>>>>>

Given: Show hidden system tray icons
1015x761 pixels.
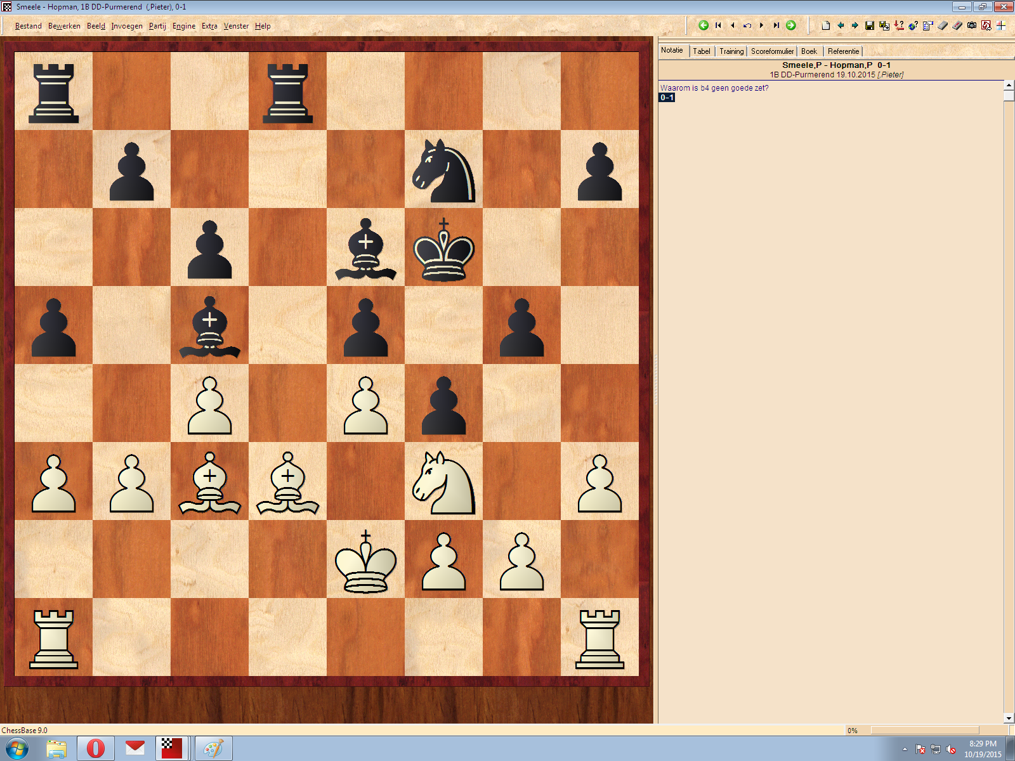Looking at the screenshot, I should pyautogui.click(x=905, y=749).
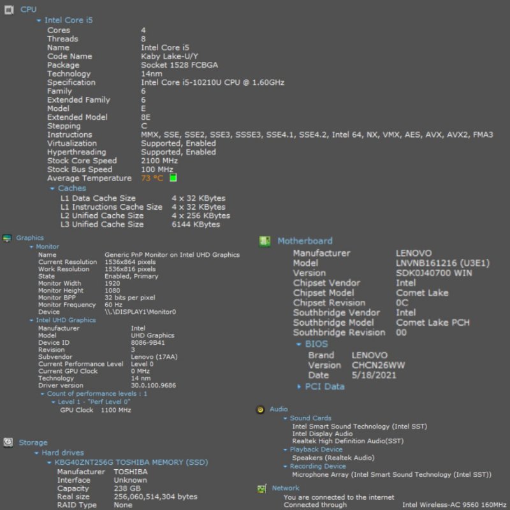Collapse the Caches section
510x510 pixels.
click(x=52, y=189)
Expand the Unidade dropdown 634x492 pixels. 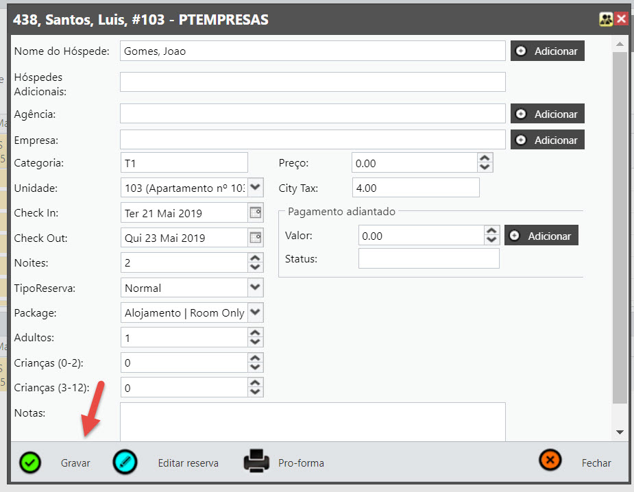pos(256,187)
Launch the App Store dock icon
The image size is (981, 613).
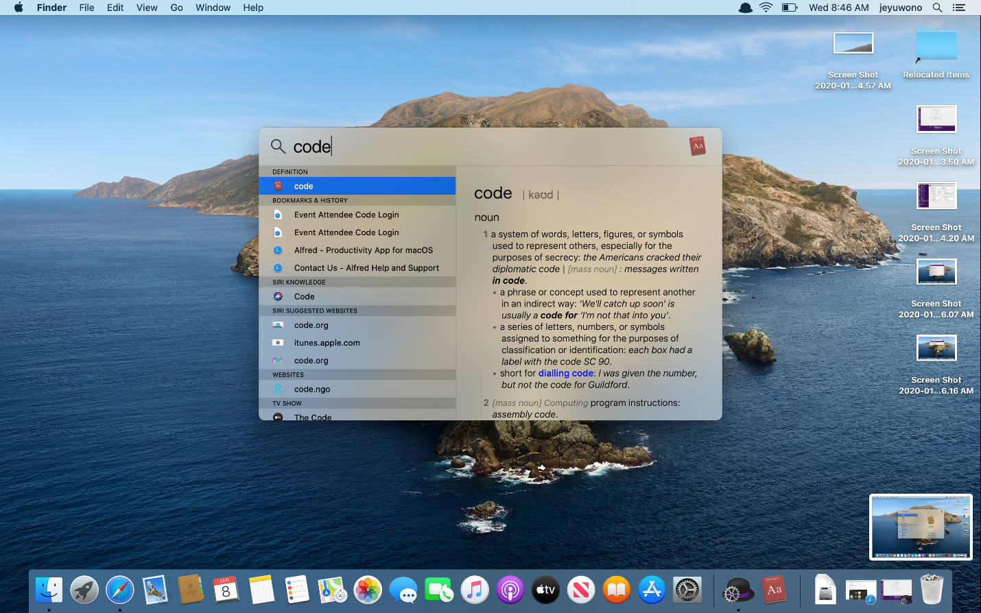[652, 590]
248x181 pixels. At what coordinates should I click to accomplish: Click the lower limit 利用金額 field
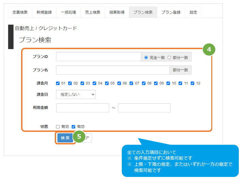[x=83, y=108]
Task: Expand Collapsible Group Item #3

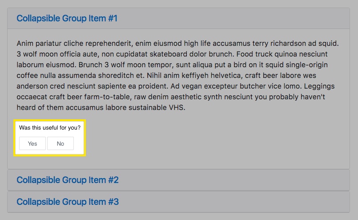Action: 68,202
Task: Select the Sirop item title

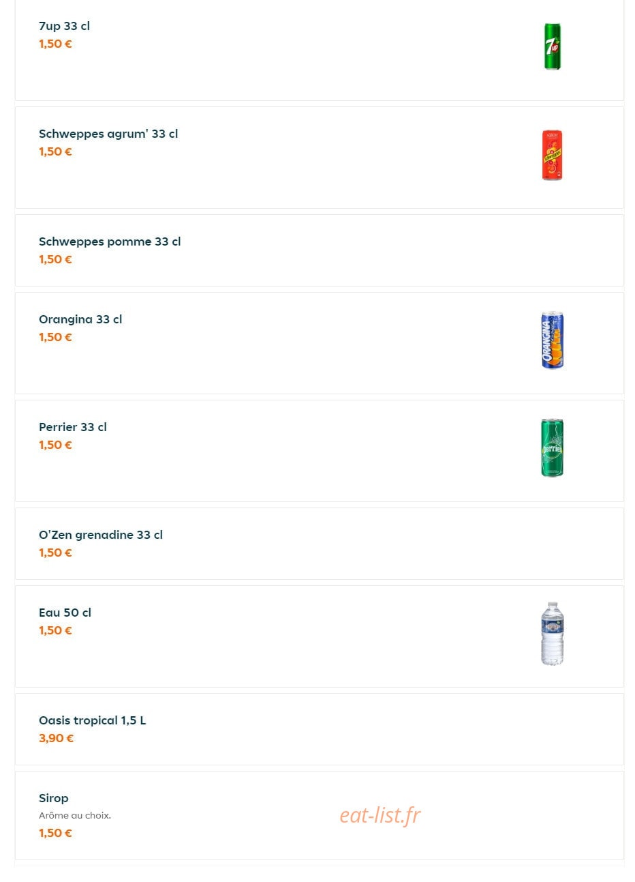Action: (54, 798)
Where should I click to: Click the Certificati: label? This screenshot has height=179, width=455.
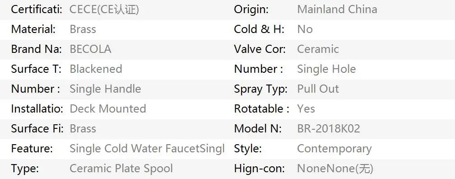(37, 9)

<<<<<

Starting with the line that contains "Task: Expand Collapsible Group Item #3" and going on through the end of the records, give those lines as a Markdown table with the columns Row and Line. Skip blank lines and leave out the pictures.

| Row | Line |
|---|---|
| 1 | Task: Expand Collapsible Group Item #3 |
| 2 | Action: 68,202 |
| 3 | Task: Select the Sirop item title |
| 4 | Action: (54, 798) |
| 5 | Where should I click to: Click the Certificati: label? This screenshot has height=179, width=455. |
| 6 | (37, 9) |